- **Task instructions**: Quote, without any change, the line that contains "929x417 pixels. How" and all lines that follow it to the end of the data below.

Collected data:

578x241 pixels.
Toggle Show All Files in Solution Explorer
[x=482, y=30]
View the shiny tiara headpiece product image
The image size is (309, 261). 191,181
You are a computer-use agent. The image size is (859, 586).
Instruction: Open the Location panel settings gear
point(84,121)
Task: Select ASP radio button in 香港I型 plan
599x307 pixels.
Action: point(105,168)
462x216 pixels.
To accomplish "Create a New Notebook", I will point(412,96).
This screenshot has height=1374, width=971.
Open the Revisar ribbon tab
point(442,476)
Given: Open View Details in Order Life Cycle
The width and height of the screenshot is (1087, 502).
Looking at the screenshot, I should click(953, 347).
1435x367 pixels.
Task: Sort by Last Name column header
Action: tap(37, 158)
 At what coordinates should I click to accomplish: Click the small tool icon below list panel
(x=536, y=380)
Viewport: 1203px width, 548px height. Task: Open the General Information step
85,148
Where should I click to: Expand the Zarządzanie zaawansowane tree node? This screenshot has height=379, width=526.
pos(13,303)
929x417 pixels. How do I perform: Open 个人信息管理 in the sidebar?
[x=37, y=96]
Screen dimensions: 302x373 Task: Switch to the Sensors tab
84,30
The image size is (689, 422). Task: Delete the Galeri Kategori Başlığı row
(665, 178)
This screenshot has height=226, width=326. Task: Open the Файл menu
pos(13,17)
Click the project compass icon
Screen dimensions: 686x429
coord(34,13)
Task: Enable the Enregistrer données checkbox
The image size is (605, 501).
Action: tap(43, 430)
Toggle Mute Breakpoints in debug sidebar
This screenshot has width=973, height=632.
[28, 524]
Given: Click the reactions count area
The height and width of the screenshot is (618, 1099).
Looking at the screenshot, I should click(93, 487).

- **Task answer**:
929x417 pixels. How do I perform: Open 个人信息管理 in the sidebar?
[x=37, y=96]
Screen dimensions: 302x373 Task: Switch to the Sensors tab
84,30
The image size is (689, 422). Task: Delete the Galeri Kategori Başlığı row
(665, 178)
This screenshot has height=226, width=326. Task: Open the Файл menu
pos(13,17)
Click the project compass icon
Screen dimensions: 686x429
coord(34,13)
Task: Enable the Enregistrer données checkbox
The image size is (605, 501).
Action: tap(43, 430)
Toggle Mute Breakpoints in debug sidebar
This screenshot has width=973, height=632.
[28, 524]
Given: Click the reactions count area
The height and width of the screenshot is (618, 1099).
Looking at the screenshot, I should click(93, 487).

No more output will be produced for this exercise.